The music plods along nicely, some great squally guitar lines in the background, but it's all about the freeform drums and keyboards, insistent and present in the mix. Mark almost has to force some more effort from his lungs to be heard and it just sounds way ahead of its time, still does really.
Lyrics pour out in waves for the whole song, quite unusual because I feel around that time, his lyrics were only just taking form, but this is accomplished and full of intrigue. It seems to be about paranoia, something MES returns to again and again. It also hints at his dislike of people knowing his business 'I couldn't live in those peephole places' could mean a small village in the countryside (see his hate flow for these places in Hard Life In Country or Contraflow) or it could mean just people/peephole in general. Of course the paranoia is something evident in the Fall's massive body of work (most obviously coming to mind is Paranoia Man In Cheap Shit Room, but there are plenty more). A lot of his sackings of members may well be down to paranoia inherent in his psyche, although he likens the ethic to running a football team and understands that people grow or can't hack it, which I prefer to think is the truth.

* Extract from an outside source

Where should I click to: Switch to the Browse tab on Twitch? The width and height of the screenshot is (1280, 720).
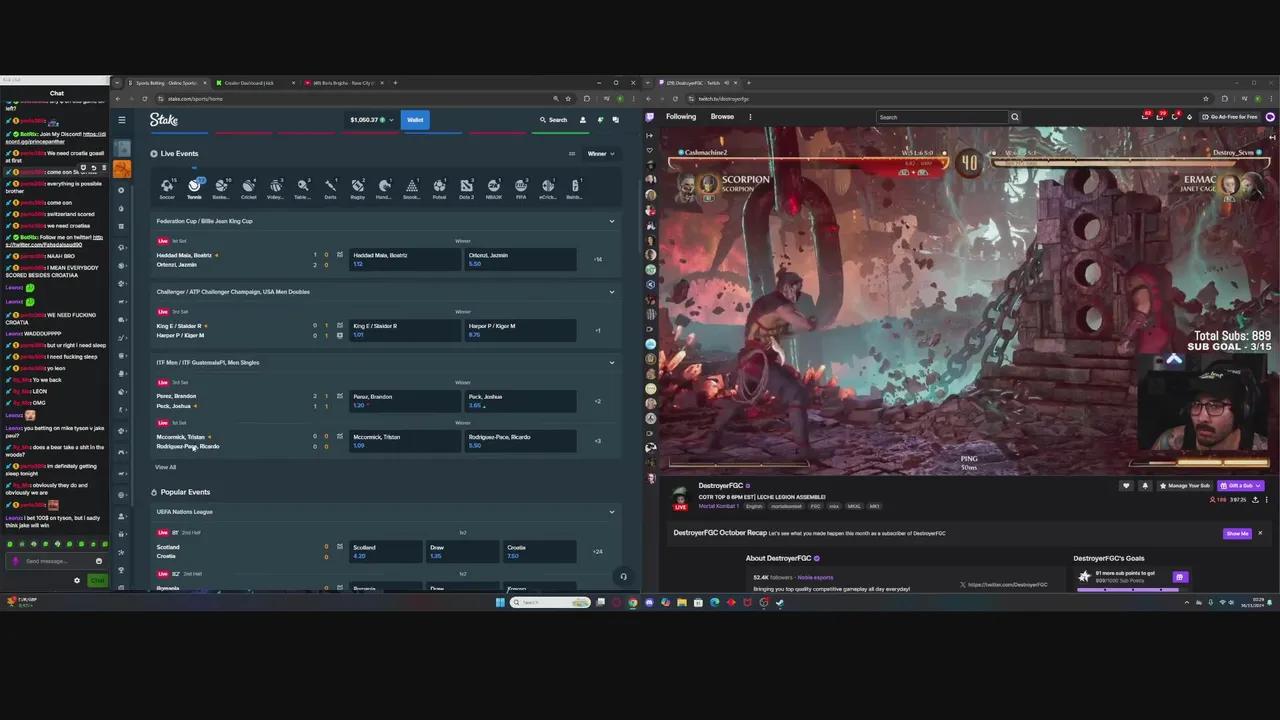[722, 117]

The lines in this are desperate and almost like a cry for help from the character he assumes here, lines like 'I've got shears pointed straight at my chest' and 'In a dark room you see more than you think' suggest drug-induced psychosis but can equally apply to any situation you could imagine, trapped in a job or trapped in a situation, it's all the same. The physical aspect affects me most here, the simple closing lines of 'I go to the top of the street/I go to the bottom of the street/I look to the sky, my lips are dry....' just creates a feeling of panic, of otherworldliness that he would go on to recreate a myriad of times. The constant keyboard is almost mocking when lined up side by side with this song's lyrics, which is why it's such a success.